- Solomon Pappaiah in 2021
- Born: Sundaram Solomon Pappaiah February 22, 1936 Sathangudi, Madurai, Madras Presidency, British India
- Died: 11 September 2026 (aged 90) Madurai
- Citizenship: India
- Occupations: Scholar; debate moderator; television presenter;
- Spouse: S. Jeyabhai
- Children: 2

= Solomon Pappaiah =

Indian scholar and actor (1936–2026)

Solomon Pappaiah (22 February 1936 – 11 September 2026), also known as Solomon Pappiah and Salomon Pappayah, was an Indian scholar, actor, journalist and a television icon in Tamil Nadu. He is best known for moderating debate talk shows, known as 'patti mandrams', which have been airing on Tamil Television Channels for over three decades. He is credited with taking social themes to the masses and he moderated over 12,000 debates programmes across the globe. He is considered one of the greatest Tamil scholars. His modest approach in speaking and life earned him a large reputation among Tamil-speaking people throughout the world. He was awarded India's fourth highest civilian award, the Padma Shri, in 2021.

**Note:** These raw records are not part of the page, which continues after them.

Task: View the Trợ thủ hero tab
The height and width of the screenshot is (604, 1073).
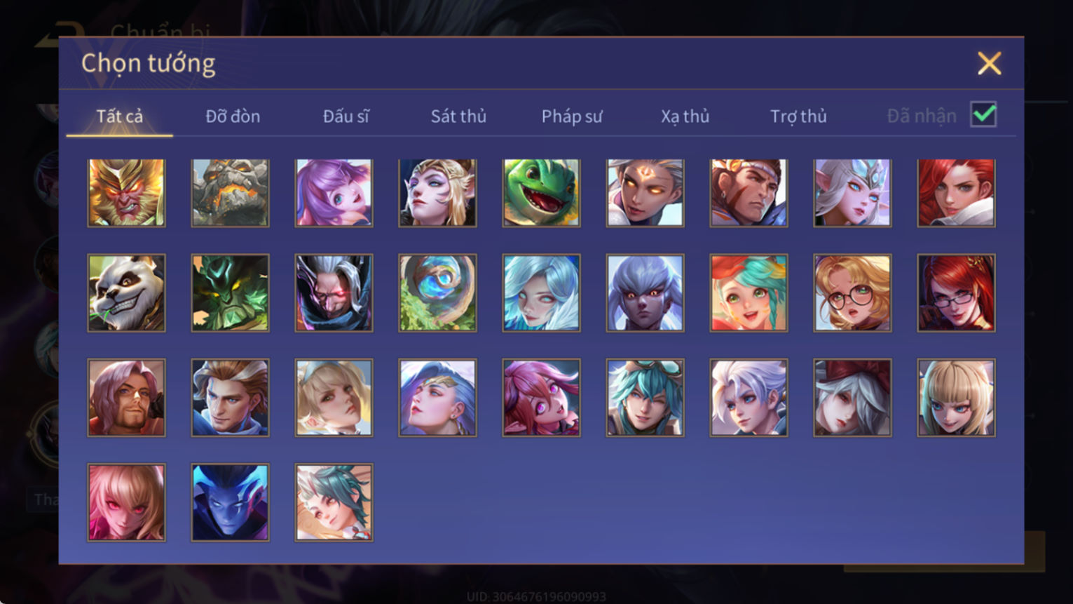Action: (798, 116)
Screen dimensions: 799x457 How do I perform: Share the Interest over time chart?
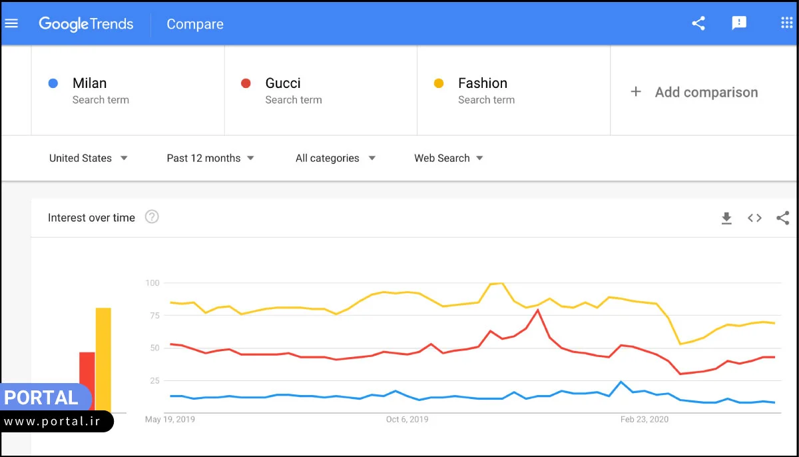(x=782, y=218)
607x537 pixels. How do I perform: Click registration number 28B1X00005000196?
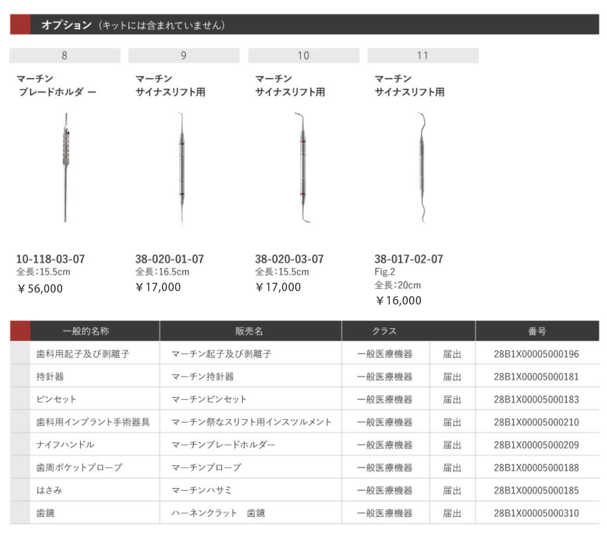click(536, 354)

Pappaiah was known for his ‘down to earth' speaking style. His command of Tamil enabled him to get complex literary issues across to the common man. This enabled him to take social themes to the masses and bring about a social awakening in the evolution of Patti Mandrams in Tamil Nadu and beyond.

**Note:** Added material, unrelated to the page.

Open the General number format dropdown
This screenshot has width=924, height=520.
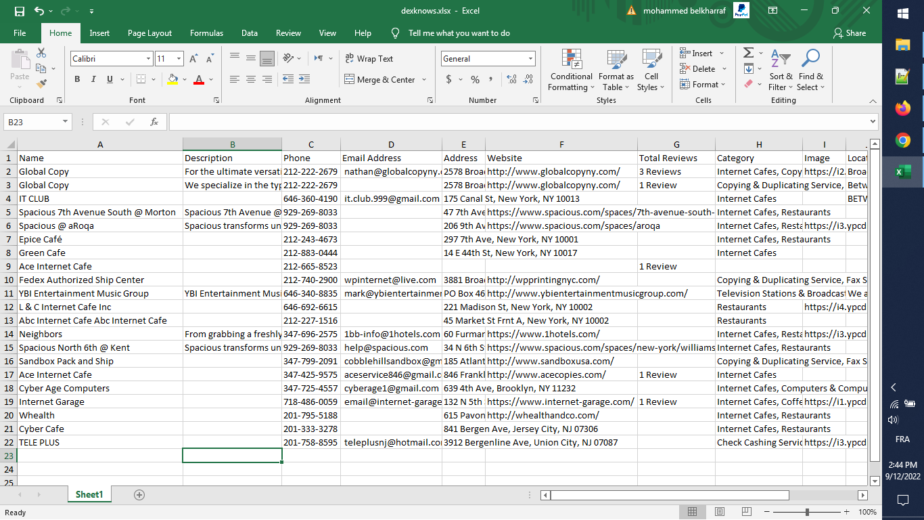pos(530,59)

==Early and personal life==
Pappaiah was born in Sathangudi, Thirumangalam taluk, Madurai on 22 February 1936, as the ninth of twelve children to A. Sundaram and S. Pakkiam. He had his job cut out as his father was a mill worker and did not have the wherewithal to financially support his studies. With financial help from his friends, he was able to continue his education. Arasu, his drawing master at the American College Higher Secondary School, taught him the skills. Professor Jothi Muthu of American College groomed his love for the language. Pappiah joined Thiagarajar College to pursue post-graduation in Tamil and became the first batch of MA Tamil students. He entered the public stage fray in 1960, while he was a lecturer at The American College. He rose to the position of Head of Department for Tamil in American college and extended his Tamil literature knowledge to all people through various forums. Eventually, he created a social awakening in the evolution of Patti Mandrams. He also wrote and directed plays at college.

Pappaiah resided in Madurai, India, with his wife, Jeyabai, until her death on 12 January 2025. They had a son and a daughter.

Pappaiah died at a private hospital in Madurai, on 11 September 2026, at the age of 90, due to his age-related illness.

== Works ==
===Writing===
Pappaiah penned several books:

- Pattukottai Kalyanasundaram: Or Paarvai
- Urai Malargal
- Urai Kothu
- Tirukkural Uraiyudan
- Purananooru Puthiya Varisai Vagai

===Filmography===
- Pudhu Varusham (1992)
- Boys (2003)
- Yes Madam (2003)
- Sivaji: The Boss (2007)

==Awards and titles==
- Referred to as "Tamil Arignar" and "Iyal Kalai Arignar".
- Awarded Kalaimamani by the Government of Tamil Nadu in 2000.
- Annamalai University conferred him with "Muthamizh Perarignar" award in 2010.
- Awarded Padma Shri by the Government of India in 2021.